The Great Depression was a worldwide economic crisis in the early 20th century that lasted for over a decade. There is no consensus among historians and economists over what exactly caused the event. Instead, it’s widely believed that a variety of factors combined together to form the crisis and its devastating impacts. One of the worst parts of the event was just how high the Great Depression unemployment rate was.
Most people equate the beginning of the Great Depression with the epic stock market collapse in October 1929. In a matter of days investors lost billions of dollars as stock prices took a nose dive.
This event was particularly devastating and had lasting effects in the psyche of Americans. Despite this, economists debate whether this was a “cause” or simply a symptom of larger issues.
One issue historians believe to be a root cause was the tightening of the global money supply. In the lead up to the 1929 stock market crash the Fed began raising interest rates and contracting the money supply. They believe stock prices to be in a bubble, and hoped the tightening of money supply would ease prices out of bubble territory.
However, when the Fed raised interest rates, other nations were forced to follow suit. As most developed economies had returned to the gold standard, to not do so would harm their own economy’s.
What resulted was a global tightening of the money supply, which left nations with less tools to use to combat the depression. In addition, Isolationist policies intended to help US industries actually had the opposite effect reducing trade and business revenues.
The Great Depression Unemployment Rate

Once the depression was evident, the Fed failed to reverse course and loosen the money supply in time. As consumers made a run on banks, thousands failed thus exacerbating the problem. The surviving banks were hesitant to issue loans with economic prospects so dim.
In general, business investment dried up along with consumer spending. The lack of consumer spending led to massive inventories which in turn lowered prices. The resulting deflationary environment spiraled the economy even further downwards. Businesses went bankrupt and were forced to lay people off as unemployment skyrocketed.
The Great Depression unemployment rate reached a peak in 1933 at 24.9%, with 12.83 million workers out of a job. The BLS did not have official monthly figures during these years, so the unemployment figures featured on an annual basis.

The economy began to crawl back in 1933 after the election of FDR as president. FDR promised a “New Deal” and enacted dozens of programs aimed at restoring the economy and lowering the unemployment rate. Government spending skyrocketed to help create jobs and spur business investment.

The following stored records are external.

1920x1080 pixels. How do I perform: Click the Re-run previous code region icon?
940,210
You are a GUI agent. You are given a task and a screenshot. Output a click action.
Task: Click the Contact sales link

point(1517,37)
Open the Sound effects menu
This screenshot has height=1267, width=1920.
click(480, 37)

Some well known programs today have their roots from the Great Depression such as Social Security. FDR went on to guide the US through the depression and served the most presidential terms in US history.
Recovering from the Great Depression was not an easy task. Outside factors such as the Dust Bowl in the Midwest made the situation more difficult. In addition, weaning the US economy off the massive government spending proved difficult, as evidenced by the recession of 1937. Unemployment remained at an incredibly high rate of over 10% for over a decade.
Historians generally consider the Great Depression to be the longest and worst economic downturns in US history. Only the outbreak of World War II and subsequent post-war economic boom truly put the crisis in the past.